Il duetto con Madame, trapstar diciottenne in «Non è vero niente»?
«Ha scritto la sua parte in studio, aveva ancora 17 anni, la accompagnava mamma Nadia, ma aveva la maturità di una persona di 182 anni. Lasciamo il mondo ai ragazzi, lo salveranno dal disastro a cui l'abbiamo condotto noi adulti, noi quarantenni che giochiamo a fare gli eterni giovani».

Un disco dalla parte dei ragazzi, ecologista («Mandiamo via l'inverno»), antirazzista (le voci dei militanti di Black Live Matters in «Noi resteremo in piedi»), al fianco dei migranti («Dalle mie parti»), solidale, combattente. Facciamo il nome dei nemici?
«Basta con i post, le guerre dei post, le battaglie mediatiche intorno a un tweet. Io dico quello che penso con una canzone e... chi la pensa diversamente ne scriva una diversa. L'unico post possibile per noi è questo Contatto».
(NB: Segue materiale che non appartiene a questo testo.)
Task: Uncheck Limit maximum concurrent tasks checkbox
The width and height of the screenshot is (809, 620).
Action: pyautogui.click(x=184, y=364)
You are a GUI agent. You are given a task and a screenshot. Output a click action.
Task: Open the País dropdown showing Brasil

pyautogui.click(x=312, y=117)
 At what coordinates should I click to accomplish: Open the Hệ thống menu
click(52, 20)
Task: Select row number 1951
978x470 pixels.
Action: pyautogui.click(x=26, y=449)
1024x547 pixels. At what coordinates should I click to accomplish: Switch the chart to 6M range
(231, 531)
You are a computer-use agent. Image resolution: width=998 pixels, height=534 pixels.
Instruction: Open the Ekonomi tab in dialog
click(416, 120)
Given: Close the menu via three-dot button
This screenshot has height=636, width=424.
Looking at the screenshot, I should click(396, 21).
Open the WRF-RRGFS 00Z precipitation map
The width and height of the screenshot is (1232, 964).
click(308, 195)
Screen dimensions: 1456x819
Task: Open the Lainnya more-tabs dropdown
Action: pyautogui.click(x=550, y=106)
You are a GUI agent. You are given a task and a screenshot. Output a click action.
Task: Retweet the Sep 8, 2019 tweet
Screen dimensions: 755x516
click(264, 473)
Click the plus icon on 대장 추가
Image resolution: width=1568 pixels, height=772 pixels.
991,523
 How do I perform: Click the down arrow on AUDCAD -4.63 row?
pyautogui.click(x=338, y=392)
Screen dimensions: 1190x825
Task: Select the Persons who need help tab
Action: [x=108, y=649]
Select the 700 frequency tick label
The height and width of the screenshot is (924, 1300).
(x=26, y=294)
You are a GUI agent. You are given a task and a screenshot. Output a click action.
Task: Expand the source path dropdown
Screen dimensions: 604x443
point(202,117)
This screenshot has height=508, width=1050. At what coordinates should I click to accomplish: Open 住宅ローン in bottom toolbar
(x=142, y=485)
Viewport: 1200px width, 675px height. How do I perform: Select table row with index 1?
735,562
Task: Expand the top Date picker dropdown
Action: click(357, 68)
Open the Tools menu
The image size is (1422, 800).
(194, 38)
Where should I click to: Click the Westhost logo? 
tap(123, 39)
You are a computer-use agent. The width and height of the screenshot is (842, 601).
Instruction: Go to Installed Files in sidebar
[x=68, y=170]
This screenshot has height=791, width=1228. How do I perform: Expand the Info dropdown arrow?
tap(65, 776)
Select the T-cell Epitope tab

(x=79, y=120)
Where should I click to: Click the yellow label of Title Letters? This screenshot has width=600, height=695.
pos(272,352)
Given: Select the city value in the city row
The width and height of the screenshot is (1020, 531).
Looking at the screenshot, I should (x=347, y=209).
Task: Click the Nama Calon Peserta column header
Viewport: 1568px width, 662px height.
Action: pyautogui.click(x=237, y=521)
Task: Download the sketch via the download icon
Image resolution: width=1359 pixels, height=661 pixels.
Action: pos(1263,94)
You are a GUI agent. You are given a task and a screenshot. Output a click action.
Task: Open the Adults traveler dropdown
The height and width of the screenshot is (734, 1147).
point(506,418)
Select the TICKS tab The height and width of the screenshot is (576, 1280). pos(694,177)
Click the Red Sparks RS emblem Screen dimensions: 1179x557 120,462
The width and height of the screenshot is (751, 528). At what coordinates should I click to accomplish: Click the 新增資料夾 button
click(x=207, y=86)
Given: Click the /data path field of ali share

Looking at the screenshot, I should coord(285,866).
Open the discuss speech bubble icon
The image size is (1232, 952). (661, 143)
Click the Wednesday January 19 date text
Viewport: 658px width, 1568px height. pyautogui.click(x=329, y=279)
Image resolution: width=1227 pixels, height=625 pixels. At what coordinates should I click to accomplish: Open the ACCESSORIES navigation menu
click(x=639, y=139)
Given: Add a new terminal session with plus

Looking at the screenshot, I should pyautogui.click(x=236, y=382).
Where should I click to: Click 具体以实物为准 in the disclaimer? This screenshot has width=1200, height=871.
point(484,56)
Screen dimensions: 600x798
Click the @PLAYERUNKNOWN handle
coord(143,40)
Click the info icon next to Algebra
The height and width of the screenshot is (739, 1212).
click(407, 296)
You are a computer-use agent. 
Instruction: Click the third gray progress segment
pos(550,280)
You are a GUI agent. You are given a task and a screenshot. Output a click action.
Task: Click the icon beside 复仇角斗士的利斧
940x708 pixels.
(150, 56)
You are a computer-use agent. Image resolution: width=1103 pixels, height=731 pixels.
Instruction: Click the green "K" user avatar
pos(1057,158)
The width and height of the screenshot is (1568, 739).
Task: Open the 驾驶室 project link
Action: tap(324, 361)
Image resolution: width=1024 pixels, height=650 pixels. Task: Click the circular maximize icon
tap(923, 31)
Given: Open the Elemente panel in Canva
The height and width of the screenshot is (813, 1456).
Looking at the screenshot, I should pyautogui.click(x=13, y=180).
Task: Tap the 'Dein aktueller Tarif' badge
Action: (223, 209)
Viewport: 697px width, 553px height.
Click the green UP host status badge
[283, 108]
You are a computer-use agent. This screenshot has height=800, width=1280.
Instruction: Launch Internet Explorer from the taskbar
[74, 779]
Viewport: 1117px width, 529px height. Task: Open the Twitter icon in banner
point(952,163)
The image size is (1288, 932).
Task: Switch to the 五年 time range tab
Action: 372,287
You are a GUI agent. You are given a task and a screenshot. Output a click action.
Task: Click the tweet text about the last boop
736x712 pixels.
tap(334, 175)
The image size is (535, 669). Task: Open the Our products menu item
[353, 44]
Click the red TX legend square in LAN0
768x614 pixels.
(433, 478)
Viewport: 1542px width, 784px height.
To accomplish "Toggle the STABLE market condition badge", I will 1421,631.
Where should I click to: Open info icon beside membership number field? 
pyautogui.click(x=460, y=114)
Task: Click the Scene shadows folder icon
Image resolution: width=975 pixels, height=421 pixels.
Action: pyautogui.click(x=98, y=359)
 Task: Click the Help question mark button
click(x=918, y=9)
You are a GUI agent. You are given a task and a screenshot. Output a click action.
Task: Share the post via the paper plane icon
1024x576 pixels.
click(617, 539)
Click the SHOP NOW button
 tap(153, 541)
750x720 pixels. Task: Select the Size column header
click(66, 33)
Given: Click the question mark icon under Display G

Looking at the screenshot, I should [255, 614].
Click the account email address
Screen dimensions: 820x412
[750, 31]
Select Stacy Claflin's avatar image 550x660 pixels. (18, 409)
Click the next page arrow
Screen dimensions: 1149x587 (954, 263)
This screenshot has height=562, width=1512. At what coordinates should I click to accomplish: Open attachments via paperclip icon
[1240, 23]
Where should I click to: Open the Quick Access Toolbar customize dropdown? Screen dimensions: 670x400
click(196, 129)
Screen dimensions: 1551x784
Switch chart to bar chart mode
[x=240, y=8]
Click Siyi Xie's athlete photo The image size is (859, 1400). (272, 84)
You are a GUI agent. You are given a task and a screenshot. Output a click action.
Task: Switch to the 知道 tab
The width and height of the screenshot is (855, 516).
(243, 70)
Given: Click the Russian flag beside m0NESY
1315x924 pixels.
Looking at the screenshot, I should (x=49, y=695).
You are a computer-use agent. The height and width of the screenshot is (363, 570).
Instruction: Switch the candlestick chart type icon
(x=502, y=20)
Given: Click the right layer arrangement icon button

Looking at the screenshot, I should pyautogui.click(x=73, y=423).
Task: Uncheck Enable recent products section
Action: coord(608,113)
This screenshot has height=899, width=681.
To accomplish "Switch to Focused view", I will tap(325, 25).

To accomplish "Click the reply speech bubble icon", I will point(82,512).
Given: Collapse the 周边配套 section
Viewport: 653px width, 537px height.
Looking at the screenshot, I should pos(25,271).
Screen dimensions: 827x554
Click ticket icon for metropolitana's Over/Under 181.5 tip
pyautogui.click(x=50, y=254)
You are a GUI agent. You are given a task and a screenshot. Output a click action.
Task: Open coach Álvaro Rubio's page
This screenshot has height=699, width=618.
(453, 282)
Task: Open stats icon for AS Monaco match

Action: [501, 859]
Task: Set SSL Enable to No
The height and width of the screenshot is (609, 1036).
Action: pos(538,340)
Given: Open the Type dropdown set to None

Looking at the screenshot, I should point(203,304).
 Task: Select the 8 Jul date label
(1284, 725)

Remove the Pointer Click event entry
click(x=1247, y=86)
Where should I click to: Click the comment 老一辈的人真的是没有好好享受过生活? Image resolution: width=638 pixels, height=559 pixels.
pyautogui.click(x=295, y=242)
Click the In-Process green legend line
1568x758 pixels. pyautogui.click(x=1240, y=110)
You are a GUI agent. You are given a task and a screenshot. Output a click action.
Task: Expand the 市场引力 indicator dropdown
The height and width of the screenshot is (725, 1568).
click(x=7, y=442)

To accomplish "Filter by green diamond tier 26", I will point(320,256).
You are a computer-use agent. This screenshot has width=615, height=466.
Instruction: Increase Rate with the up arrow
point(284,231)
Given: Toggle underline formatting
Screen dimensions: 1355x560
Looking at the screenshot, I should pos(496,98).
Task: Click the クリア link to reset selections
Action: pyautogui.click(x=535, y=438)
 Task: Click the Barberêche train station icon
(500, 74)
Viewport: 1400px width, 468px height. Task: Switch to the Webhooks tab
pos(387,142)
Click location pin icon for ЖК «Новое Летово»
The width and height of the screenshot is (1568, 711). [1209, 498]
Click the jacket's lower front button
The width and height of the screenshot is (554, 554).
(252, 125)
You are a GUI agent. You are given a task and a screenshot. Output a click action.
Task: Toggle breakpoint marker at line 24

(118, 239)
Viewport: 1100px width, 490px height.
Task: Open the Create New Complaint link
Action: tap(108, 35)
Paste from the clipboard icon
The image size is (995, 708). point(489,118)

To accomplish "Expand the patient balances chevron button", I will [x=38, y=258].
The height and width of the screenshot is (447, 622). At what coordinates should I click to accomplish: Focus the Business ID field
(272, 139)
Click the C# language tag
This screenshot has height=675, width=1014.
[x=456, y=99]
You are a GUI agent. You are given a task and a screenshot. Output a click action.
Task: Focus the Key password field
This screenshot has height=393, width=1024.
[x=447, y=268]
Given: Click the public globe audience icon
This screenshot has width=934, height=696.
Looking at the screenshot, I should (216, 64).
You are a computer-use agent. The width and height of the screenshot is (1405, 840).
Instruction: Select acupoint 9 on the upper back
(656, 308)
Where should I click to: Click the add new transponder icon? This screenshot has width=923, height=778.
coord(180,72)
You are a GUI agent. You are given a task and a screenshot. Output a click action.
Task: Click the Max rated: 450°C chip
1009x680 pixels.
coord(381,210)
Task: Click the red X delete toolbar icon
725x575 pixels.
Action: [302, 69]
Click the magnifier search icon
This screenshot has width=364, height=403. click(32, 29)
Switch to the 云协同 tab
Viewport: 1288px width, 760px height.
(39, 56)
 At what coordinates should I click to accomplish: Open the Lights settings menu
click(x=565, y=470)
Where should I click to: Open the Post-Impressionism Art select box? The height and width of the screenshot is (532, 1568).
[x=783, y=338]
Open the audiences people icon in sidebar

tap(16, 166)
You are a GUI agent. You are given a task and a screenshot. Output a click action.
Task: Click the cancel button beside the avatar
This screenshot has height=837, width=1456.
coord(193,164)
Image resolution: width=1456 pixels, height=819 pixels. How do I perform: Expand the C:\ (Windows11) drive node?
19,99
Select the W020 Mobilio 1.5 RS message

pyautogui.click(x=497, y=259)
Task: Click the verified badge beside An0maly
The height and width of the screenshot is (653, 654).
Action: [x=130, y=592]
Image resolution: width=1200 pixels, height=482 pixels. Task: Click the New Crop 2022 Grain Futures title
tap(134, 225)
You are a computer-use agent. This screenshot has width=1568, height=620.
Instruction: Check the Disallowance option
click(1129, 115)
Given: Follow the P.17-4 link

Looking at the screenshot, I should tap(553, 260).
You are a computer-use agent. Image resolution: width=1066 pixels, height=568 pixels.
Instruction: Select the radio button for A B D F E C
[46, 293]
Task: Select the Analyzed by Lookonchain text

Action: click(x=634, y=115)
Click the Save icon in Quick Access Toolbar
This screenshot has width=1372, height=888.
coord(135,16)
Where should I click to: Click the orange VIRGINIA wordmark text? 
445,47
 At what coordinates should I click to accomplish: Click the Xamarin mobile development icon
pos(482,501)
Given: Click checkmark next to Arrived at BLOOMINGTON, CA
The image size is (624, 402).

L'altra sera i Negramaro hanno regalato ai fan un live in streaming, in un cubo 3-D studiato per dare vita a un evento virtuale, nel tentativo di arginare la nostalgia dei concerti reali, aspettando la prossima estate, quando, pandemia permettendo, dovrebbe maturare un tour negli stadi e un concertone al Circo Massimo di Roma per festeggiare il ventennale della band: «È vero, scadono i vent'anni dalla prima cantina in cui ci siamo ritrovati per suonare, quella del papà di Ermanno, delle botti di vino Negroamaro, e che tutti insieme riconvertimmo in sala prove. Nel 2023, invece, sarà il ventennale del primo album», conclude Giuliano.